-- START DATA FOR THIS EXERCISE --
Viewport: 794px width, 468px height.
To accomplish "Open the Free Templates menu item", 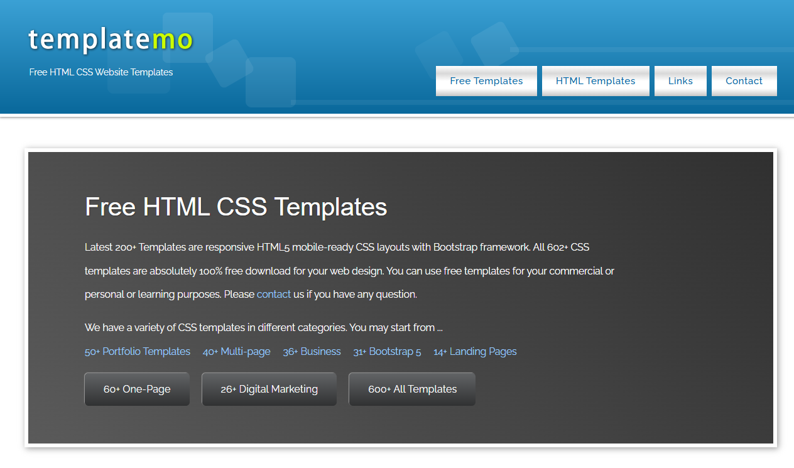I will point(486,81).
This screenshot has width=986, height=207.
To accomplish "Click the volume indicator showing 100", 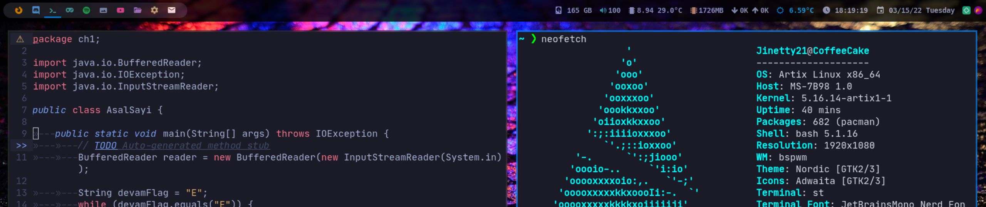I will click(610, 10).
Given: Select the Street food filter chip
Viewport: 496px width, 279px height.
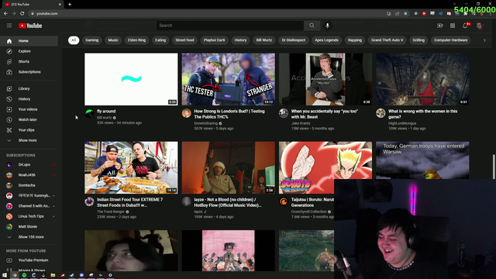Looking at the screenshot, I should click(x=184, y=40).
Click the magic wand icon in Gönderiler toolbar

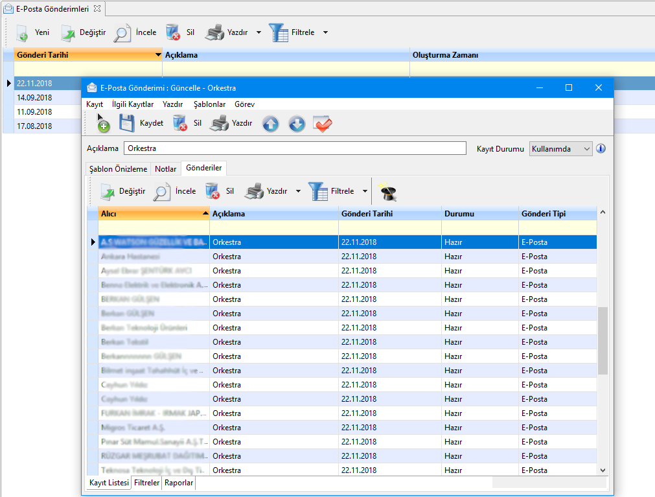[x=387, y=191]
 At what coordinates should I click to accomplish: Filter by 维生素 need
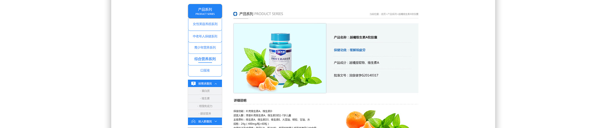(205, 99)
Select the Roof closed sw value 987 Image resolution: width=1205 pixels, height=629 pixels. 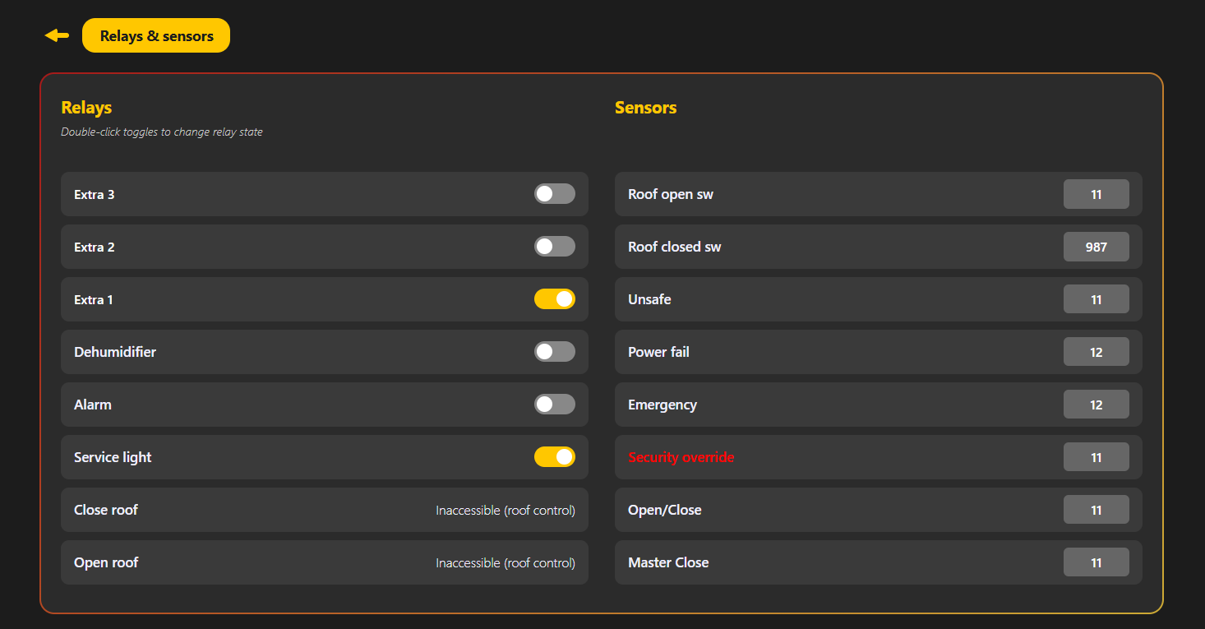click(x=1096, y=247)
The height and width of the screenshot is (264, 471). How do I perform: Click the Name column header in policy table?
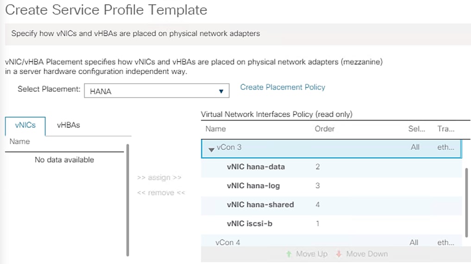[216, 129]
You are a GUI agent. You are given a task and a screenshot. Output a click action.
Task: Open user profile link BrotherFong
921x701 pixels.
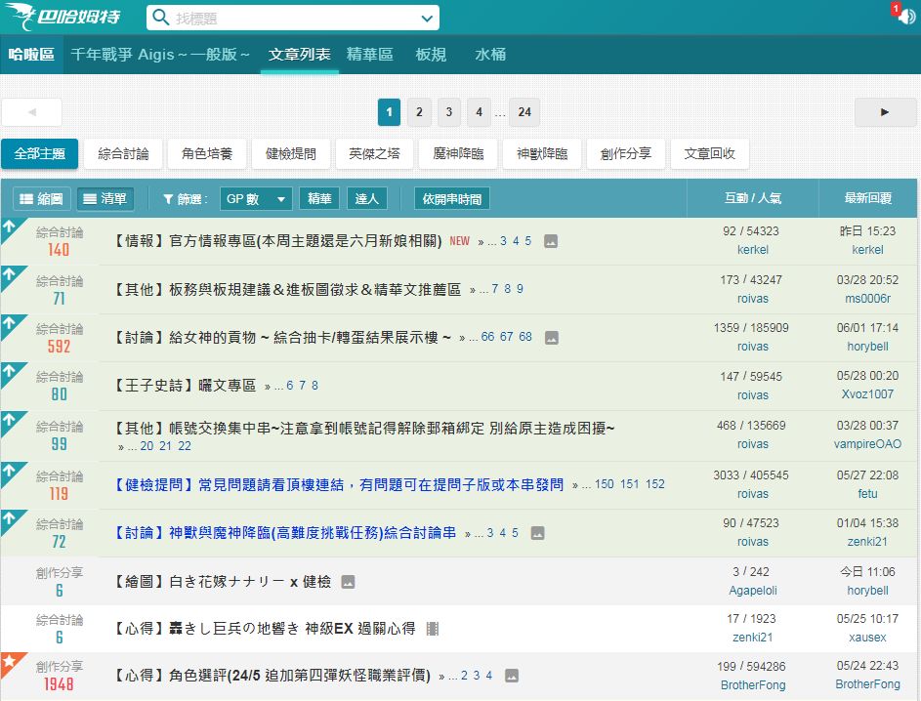(752, 684)
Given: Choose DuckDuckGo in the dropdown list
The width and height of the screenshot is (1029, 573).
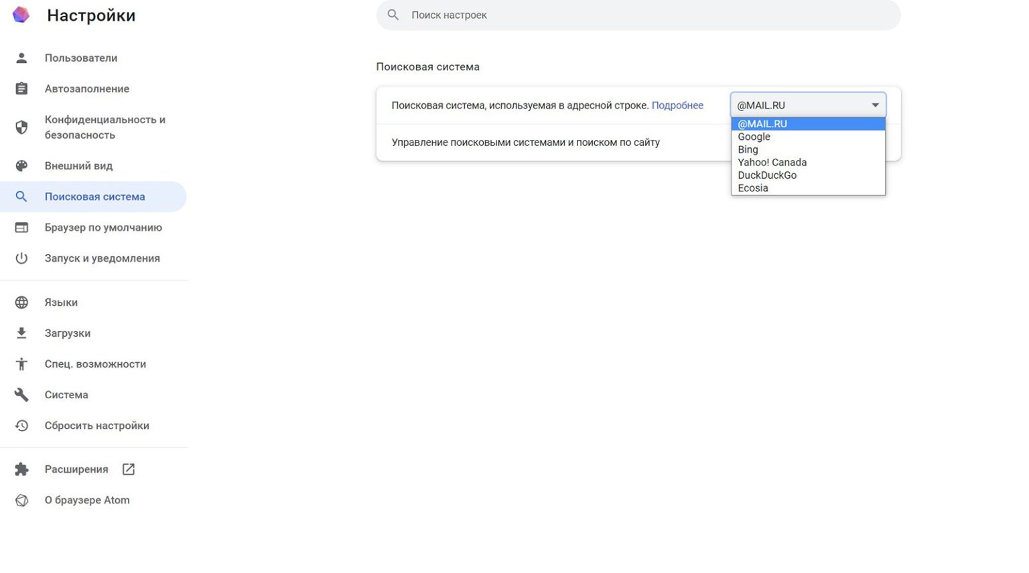Looking at the screenshot, I should tap(766, 175).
-- END DATA FOR THIS EXERCISE --
• PROBLEM REQUIREMENTS
Transcribe the lines of the records verbatim, starting at the line that contains "Given: Choose DuckDuckGo in the dropdown list" and ending at the end of the records. Leave the pictures out of your answer.

• FINISHED EXERCISE
Given: Choose DuckDuckGo in the dropdown list
The width and height of the screenshot is (1029, 573).
Looking at the screenshot, I should tap(766, 175).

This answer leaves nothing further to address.